2011-04-10: When let to cure the still wet tabs are compressed between a couple of wooden-blocks to squeeze out excess epoxy and to make the layup as compact as possible – without over-tightening!
2011-04-16: The first part of the tabs are trimmed and the holes are drilled. The tabs are prepared for the next layers. The holes are filled with candle-wax.
2011-04-20: The corners are filled with flox to make a radius before glassing the inside of the tabs.
2011-04-20: The inside tab-layups are finished and peel-plied. Some wooden blocks are placed to compress the tabs a bit.
2011-04-25: The tabs are finished and the MLG (Main Landing Gear) are test-fitted into the tub. The holes were almost perfect, the right hole in the aft bulkhead was 1 mm out of line. I just trimmed this hole and placed two 1/4″ rods into the holes to position the MLG temporarily. The next step is to level the fuselage and measure the position of the MLG compared to the tub. The result after leveling off the fuselage gave me that the leading edge of the main gear was only 4mm in front of the correct position. This is easy to compensate when I am mounting the axels.
2011-05-08: I bought the MK1 and MK2 from the Cozy Girrls among some other stuff. I followed the plans all the way, not much to say here. I used bondo to fasten the MK1…
2011-05-08: Then I mounted the MK2 on the other side of the bulkhead with a temporary bolt. One thing here with the front MK2 – I needed to shape the part that rests against the sloped part of the bulkhead – actually round the backside of the MK2 a bit. This is due to the flox-corner I made here initially. I have read in the archives that other builders have encountered the same.

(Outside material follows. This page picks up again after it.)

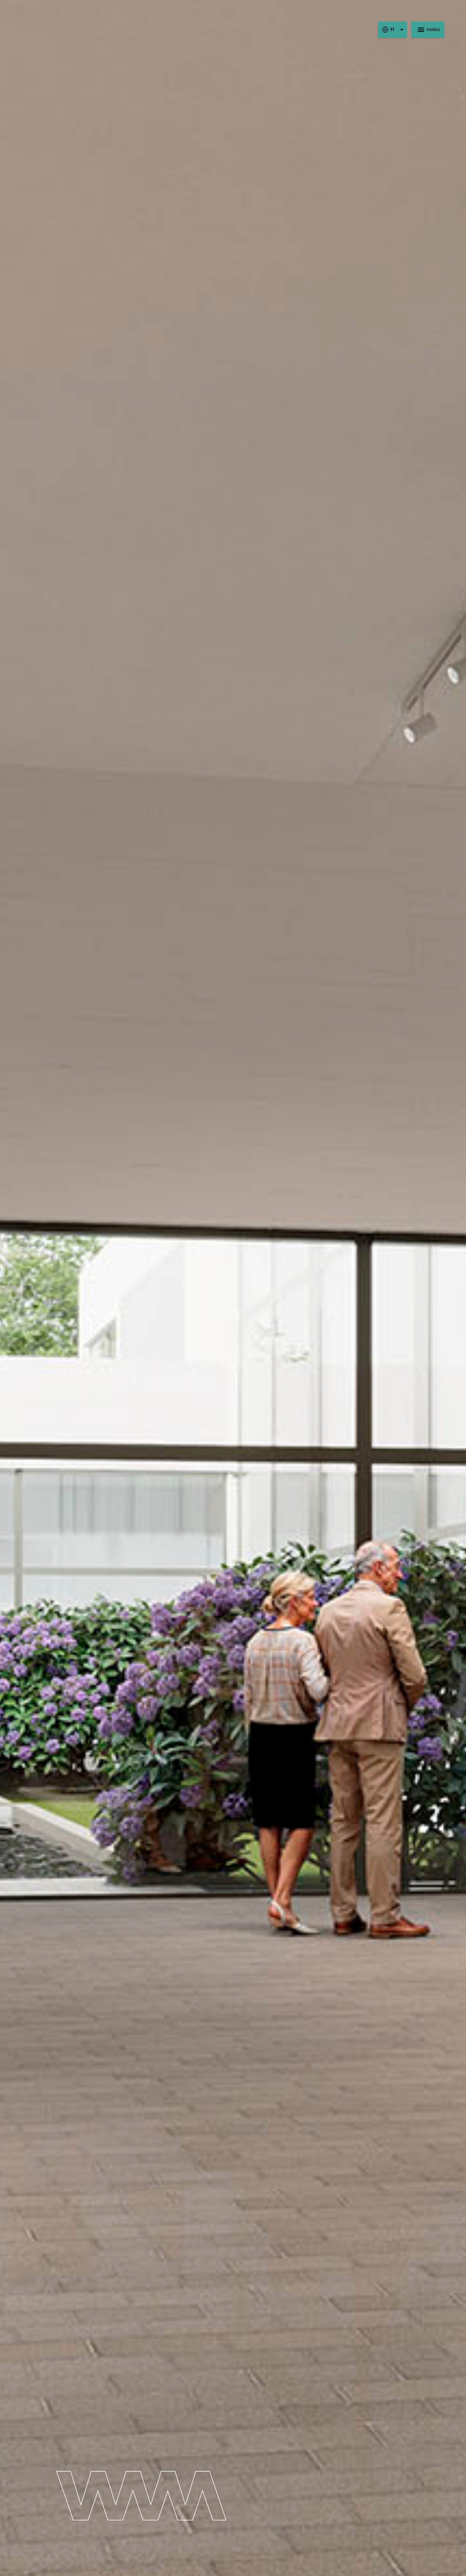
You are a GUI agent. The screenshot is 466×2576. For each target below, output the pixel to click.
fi (392, 29)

2011-05-08: I needed to drill four holes in every MK1 using the pre-drilled holes already present in the MK2 as a template. To manage this I had to run to the hardware-store to buy still another tool – the angled drill-adapter.
2011-05-13: Time to open up the holes with the special-tool from ACS. It is a hard job as the tool gets very hot. The trick is to drill for 20 seconds a time, chill down the drill-bit in water, drill 20 secs on the other hole, cool down and so on until you are through. It took apporx 1 hour to come through two holes, i.e. the left and right front holes, then an other hour to make the two other holes. I also needed to use an extender on the shaft as it was just too short to drill the last part of the aftmost MK1…

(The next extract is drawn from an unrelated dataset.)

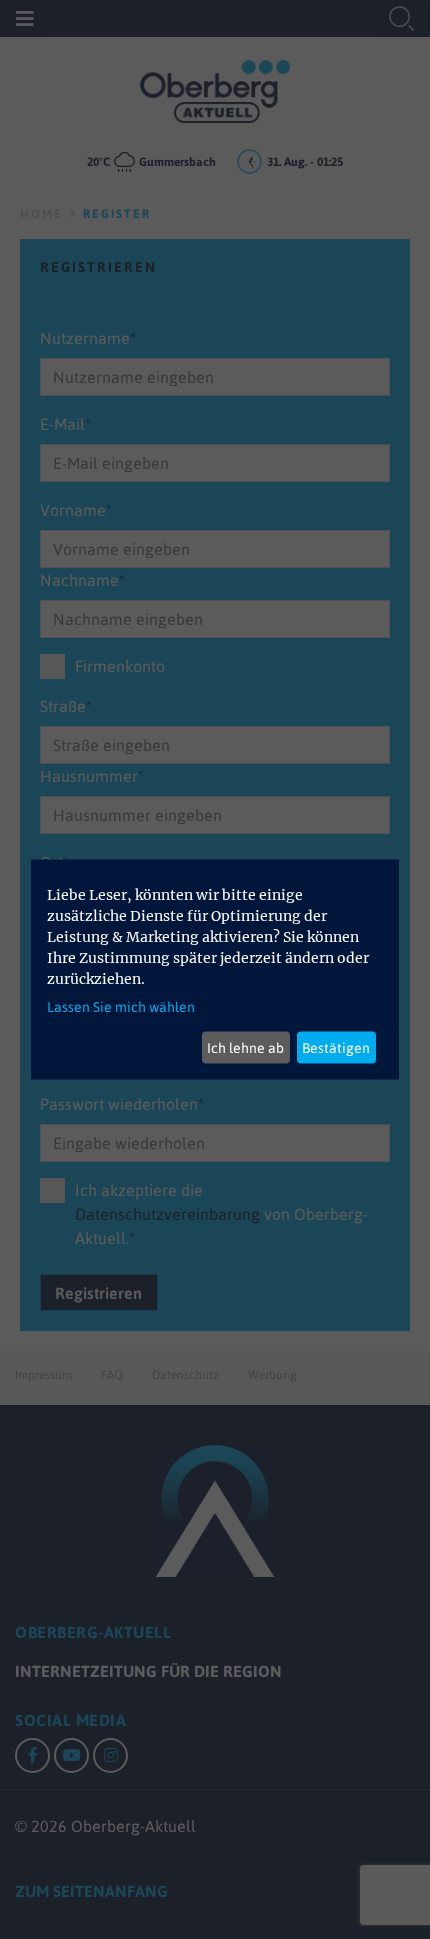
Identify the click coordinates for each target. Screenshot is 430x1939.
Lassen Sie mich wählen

2011-05-14: The MG-4-bushings are floxed in place. I had one issue here as the aft and front holes on the right side was not parallell to each other. After inserting the bushings, I inserted the studs and on the left side the two holes matched perfectly, on the right side however I had to elongate the front hole a bit to make the stud hit the aft hole. This was filled with flox.
An other thing was that the stud didn’t slide through the bushings at all. Looked like the bushings was too tight. When I tried to slide the studs through the MKMGA’s they went through, but at the same time some of the coating on the studs was planed off. After a couple of times in and out of the MKMGA’s the studs slid easy through the MKMGA and by magic it also slid through the MG-4-bushings!
2011-05-14: Here the MG-4-bushings are floxed in place and the studs are inserted to fix the MG-4 while they are curing.
2011-05-16: Final step is to make a foam-filling under MKMGA, and cover with 2 BID. I chose to make a flox-bed instead of the foam to make things even more secure. I have read several other builder-logs where they have done the same thing. Probably not neccessary, and a bit heavier (just a fraction!), but I don’t think that this matters right here.